▶ WHAT THE TASK REQUIRES
Your answer should consist of the lines in the data below that contain "paragraph".
====
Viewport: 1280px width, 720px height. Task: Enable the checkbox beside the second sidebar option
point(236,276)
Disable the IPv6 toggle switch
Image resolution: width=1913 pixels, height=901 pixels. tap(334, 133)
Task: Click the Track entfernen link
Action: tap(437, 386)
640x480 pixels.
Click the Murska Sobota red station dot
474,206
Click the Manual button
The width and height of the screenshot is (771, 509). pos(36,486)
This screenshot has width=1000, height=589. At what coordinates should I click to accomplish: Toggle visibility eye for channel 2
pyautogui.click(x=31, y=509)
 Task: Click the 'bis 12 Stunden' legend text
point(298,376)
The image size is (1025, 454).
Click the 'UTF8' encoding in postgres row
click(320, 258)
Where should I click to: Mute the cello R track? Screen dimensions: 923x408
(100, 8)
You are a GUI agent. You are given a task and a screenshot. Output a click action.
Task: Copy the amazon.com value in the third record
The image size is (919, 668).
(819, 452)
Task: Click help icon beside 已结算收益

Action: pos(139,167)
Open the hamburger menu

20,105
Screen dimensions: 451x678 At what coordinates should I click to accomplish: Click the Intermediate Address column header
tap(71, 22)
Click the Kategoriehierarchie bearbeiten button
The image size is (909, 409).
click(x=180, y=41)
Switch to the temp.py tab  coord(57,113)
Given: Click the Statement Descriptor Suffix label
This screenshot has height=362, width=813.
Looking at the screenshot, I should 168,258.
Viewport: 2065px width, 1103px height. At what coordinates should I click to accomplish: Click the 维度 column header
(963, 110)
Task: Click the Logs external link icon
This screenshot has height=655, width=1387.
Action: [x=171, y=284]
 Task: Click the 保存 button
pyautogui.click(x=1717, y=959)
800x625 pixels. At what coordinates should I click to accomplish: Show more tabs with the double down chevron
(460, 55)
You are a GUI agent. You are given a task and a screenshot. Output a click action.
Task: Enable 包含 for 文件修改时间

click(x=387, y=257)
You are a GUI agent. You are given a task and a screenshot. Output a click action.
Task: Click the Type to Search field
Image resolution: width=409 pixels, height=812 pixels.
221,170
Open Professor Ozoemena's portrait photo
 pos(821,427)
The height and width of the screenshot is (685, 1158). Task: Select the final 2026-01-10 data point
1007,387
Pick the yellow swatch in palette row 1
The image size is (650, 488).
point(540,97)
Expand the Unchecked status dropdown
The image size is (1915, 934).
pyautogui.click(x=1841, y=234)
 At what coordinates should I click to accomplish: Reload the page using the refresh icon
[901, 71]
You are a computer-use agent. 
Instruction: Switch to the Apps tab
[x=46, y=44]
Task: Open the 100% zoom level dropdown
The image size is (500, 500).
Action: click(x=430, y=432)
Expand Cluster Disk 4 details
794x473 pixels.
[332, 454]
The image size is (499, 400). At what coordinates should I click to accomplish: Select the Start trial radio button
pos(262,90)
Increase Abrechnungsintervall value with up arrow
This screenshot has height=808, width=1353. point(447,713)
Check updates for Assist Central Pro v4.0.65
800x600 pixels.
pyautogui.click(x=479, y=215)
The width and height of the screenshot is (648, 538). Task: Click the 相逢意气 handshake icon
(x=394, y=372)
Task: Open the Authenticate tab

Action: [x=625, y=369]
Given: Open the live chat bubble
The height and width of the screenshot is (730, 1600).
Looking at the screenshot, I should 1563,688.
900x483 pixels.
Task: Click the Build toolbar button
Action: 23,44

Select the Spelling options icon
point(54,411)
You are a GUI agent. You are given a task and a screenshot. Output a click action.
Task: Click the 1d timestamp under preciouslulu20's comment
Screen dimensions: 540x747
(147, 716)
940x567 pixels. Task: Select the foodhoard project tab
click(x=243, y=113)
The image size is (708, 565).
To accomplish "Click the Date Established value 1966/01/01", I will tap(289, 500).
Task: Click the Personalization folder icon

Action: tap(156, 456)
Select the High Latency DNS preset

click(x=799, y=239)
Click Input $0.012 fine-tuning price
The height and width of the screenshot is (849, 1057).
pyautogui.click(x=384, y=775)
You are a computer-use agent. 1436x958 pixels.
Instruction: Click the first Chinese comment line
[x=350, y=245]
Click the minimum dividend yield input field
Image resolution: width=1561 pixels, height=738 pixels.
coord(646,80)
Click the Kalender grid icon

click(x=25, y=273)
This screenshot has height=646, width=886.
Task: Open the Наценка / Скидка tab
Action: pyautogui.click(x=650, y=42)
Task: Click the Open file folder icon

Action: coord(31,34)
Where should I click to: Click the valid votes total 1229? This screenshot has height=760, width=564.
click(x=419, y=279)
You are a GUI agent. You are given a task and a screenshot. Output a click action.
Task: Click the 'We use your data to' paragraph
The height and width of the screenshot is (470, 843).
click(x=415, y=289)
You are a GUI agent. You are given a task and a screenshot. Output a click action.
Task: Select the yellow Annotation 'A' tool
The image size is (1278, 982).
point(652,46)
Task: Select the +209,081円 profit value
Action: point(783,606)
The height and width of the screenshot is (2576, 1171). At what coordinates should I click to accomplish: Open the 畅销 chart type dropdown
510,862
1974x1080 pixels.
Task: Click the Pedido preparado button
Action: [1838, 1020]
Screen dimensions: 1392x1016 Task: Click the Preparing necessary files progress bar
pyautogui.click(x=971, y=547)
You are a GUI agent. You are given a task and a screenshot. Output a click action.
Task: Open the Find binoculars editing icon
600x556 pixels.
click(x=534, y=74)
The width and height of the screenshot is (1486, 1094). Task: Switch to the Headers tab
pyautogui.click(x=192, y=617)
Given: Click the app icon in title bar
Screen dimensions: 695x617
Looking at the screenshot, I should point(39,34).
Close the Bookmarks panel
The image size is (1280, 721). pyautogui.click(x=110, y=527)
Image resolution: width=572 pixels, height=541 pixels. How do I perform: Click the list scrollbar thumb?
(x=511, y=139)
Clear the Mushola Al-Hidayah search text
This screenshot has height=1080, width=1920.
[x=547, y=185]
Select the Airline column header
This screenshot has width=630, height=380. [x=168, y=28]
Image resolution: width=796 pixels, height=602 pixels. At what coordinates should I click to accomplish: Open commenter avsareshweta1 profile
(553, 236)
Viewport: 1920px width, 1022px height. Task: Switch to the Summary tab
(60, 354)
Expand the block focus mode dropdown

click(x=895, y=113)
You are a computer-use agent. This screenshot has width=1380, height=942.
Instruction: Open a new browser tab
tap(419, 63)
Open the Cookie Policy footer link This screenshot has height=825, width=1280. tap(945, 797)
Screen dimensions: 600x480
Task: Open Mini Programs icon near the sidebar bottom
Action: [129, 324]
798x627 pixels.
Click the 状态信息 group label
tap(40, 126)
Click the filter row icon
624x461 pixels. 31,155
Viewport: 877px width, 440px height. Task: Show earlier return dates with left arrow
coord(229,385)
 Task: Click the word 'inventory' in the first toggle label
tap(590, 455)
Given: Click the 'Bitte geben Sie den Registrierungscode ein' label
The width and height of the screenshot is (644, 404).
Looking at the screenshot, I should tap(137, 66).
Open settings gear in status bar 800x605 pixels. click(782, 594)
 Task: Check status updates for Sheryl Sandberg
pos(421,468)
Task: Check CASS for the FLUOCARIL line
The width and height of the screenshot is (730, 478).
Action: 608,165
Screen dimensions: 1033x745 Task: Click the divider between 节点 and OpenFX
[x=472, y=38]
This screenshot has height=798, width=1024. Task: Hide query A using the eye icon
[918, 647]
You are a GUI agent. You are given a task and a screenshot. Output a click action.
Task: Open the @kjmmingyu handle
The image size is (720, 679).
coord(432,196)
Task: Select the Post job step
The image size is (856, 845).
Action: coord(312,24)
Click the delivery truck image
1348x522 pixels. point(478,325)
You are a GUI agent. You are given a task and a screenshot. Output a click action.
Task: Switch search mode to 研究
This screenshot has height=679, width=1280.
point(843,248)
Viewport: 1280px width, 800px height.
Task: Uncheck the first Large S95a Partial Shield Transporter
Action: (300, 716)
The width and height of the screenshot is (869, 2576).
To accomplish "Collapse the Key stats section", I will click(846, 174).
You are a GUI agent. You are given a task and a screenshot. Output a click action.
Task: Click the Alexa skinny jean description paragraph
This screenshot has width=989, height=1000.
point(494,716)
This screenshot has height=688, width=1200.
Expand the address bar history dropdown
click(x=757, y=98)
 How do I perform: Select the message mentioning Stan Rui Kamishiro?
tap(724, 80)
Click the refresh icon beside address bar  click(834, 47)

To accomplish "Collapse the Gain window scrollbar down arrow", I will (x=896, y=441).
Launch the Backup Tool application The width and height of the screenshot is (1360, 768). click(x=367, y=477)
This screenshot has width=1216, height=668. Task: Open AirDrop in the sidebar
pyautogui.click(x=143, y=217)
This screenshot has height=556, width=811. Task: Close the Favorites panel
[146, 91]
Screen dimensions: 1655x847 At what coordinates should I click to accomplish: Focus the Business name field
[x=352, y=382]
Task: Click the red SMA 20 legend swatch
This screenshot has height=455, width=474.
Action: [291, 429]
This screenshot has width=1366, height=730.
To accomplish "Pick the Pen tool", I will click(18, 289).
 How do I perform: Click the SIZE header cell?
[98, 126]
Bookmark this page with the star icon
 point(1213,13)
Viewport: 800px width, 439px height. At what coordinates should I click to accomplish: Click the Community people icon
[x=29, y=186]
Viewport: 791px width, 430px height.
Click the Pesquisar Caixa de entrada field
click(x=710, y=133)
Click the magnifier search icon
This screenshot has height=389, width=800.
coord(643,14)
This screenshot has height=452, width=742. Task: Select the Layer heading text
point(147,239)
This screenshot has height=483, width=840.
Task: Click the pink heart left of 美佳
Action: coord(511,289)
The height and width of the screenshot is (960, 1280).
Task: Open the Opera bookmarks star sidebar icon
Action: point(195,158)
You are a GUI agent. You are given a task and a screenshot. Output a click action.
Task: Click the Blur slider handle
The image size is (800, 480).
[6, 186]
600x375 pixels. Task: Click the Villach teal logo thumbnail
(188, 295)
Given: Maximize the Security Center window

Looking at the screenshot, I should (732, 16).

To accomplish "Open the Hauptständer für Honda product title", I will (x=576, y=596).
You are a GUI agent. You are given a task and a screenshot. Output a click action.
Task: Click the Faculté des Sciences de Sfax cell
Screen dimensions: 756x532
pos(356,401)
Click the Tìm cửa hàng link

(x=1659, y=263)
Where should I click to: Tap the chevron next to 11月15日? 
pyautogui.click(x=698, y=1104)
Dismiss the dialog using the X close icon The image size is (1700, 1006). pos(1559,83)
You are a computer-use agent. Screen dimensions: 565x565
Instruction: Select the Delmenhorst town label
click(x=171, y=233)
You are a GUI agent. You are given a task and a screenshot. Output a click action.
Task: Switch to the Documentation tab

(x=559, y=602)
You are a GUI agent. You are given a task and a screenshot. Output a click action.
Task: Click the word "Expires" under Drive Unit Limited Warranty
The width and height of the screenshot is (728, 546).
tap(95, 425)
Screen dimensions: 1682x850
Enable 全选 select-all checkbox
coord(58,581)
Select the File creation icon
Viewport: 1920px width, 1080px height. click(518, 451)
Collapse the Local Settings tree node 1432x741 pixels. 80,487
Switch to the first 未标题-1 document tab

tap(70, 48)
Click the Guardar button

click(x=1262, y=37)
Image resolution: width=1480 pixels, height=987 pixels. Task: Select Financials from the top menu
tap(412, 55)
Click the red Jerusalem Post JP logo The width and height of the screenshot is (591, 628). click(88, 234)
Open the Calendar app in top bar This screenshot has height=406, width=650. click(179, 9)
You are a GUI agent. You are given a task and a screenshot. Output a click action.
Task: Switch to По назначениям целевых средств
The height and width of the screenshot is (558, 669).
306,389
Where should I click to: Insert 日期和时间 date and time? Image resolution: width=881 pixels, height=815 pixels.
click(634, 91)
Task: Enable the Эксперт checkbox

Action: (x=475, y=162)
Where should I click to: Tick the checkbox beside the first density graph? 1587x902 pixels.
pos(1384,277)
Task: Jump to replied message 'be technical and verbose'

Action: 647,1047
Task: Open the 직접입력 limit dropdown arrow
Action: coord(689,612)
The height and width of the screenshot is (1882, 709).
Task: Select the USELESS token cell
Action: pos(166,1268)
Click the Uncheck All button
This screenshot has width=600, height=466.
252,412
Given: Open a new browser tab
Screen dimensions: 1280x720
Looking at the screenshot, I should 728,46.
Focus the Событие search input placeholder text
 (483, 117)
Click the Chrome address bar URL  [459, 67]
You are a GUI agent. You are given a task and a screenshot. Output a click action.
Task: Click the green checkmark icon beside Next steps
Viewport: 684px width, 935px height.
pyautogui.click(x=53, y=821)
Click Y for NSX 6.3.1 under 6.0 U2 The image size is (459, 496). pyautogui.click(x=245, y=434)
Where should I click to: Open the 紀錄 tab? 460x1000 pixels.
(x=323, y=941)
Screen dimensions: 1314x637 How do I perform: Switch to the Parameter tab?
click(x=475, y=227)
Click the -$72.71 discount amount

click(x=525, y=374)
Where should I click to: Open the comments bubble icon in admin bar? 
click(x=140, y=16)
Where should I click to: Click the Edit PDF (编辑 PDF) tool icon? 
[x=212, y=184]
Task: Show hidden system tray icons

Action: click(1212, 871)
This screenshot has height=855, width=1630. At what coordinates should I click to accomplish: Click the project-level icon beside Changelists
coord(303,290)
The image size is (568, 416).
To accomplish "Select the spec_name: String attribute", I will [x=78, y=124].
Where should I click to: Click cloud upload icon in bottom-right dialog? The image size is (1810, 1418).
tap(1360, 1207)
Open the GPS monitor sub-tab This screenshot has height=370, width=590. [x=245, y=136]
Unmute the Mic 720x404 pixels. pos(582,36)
====
▶ ANSWER BELOW
Task: Click the 'We use your data to' paragraph
Task: Click the Alexa skinny jean description paragraph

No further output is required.